**WORK REQUIRED:** Can you give all the records again without altering a single character?

(Stored records)
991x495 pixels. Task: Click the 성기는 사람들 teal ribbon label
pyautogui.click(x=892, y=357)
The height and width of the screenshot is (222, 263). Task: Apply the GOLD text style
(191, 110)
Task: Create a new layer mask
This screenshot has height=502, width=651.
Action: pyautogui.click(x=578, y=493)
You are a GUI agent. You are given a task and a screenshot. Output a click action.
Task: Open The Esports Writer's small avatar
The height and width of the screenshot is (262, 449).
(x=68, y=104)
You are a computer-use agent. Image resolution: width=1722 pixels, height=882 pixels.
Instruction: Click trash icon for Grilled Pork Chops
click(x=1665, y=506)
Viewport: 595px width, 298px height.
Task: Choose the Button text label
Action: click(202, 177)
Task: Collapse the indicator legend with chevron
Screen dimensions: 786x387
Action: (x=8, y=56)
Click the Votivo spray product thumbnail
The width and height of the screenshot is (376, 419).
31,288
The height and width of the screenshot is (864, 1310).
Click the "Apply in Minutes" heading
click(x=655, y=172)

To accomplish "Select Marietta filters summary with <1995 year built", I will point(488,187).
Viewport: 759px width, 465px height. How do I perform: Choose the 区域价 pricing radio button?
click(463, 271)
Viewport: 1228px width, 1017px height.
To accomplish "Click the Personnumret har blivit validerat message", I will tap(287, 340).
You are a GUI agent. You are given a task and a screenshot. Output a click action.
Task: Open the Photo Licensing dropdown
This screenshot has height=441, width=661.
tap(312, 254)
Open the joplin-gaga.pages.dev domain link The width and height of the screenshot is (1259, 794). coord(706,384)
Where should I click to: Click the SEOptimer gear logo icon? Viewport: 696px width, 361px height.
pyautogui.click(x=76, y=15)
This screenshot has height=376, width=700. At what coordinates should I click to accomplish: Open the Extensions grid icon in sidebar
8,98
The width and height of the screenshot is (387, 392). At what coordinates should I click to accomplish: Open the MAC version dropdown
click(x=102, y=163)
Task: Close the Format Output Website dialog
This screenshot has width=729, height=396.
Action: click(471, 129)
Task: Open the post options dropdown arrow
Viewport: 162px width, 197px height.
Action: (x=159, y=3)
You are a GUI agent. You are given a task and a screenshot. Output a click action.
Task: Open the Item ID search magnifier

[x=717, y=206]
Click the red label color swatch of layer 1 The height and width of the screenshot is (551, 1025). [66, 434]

**TASK OUTPUT:**
991x495 pixels. Task: Click the 성기는 사람들 teal ribbon label
pyautogui.click(x=892, y=357)
The height and width of the screenshot is (222, 263). Task: Apply the GOLD text style
(191, 110)
Task: Create a new layer mask
This screenshot has height=502, width=651.
Action: pyautogui.click(x=578, y=493)
You are a GUI agent. You are given a task and a screenshot. Output a click action.
Task: Open The Esports Writer's small avatar
The height and width of the screenshot is (262, 449).
(x=68, y=104)
You are a computer-use agent. Image resolution: width=1722 pixels, height=882 pixels.
Instruction: Click trash icon for Grilled Pork Chops
click(x=1665, y=506)
Viewport: 595px width, 298px height.
Task: Choose the Button text label
Action: click(202, 177)
Task: Collapse the indicator legend with chevron
Screen dimensions: 786x387
Action: (x=8, y=56)
Click the Votivo spray product thumbnail
The width and height of the screenshot is (376, 419).
31,288
The height and width of the screenshot is (864, 1310).
Click the "Apply in Minutes" heading
click(x=655, y=172)

To accomplish "Select Marietta filters summary with <1995 year built", I will point(488,187).
Viewport: 759px width, 465px height. How do I perform: Choose the 区域价 pricing radio button?
click(463, 271)
Viewport: 1228px width, 1017px height.
To accomplish "Click the Personnumret har blivit validerat message", I will tap(287, 340).
You are a GUI agent. You are given a task and a screenshot. Output a click action.
Task: Open the Photo Licensing dropdown
This screenshot has height=441, width=661.
tap(312, 254)
Open the joplin-gaga.pages.dev domain link The width and height of the screenshot is (1259, 794). coord(706,384)
Where should I click to: Click the SEOptimer gear logo icon? Viewport: 696px width, 361px height.
pyautogui.click(x=76, y=15)
This screenshot has height=376, width=700. At what coordinates should I click to accomplish: Open the Extensions grid icon in sidebar
8,98
The width and height of the screenshot is (387, 392). At what coordinates should I click to accomplish: Open the MAC version dropdown
click(x=102, y=163)
Task: Close the Format Output Website dialog
This screenshot has width=729, height=396.
Action: click(471, 129)
Task: Open the post options dropdown arrow
Viewport: 162px width, 197px height.
Action: (x=159, y=3)
You are a GUI agent. You are given a task and a screenshot. Output a click action.
Task: Open the Item ID search magnifier

[x=717, y=206]
Click the red label color swatch of layer 1 The height and width of the screenshot is (551, 1025). [66, 434]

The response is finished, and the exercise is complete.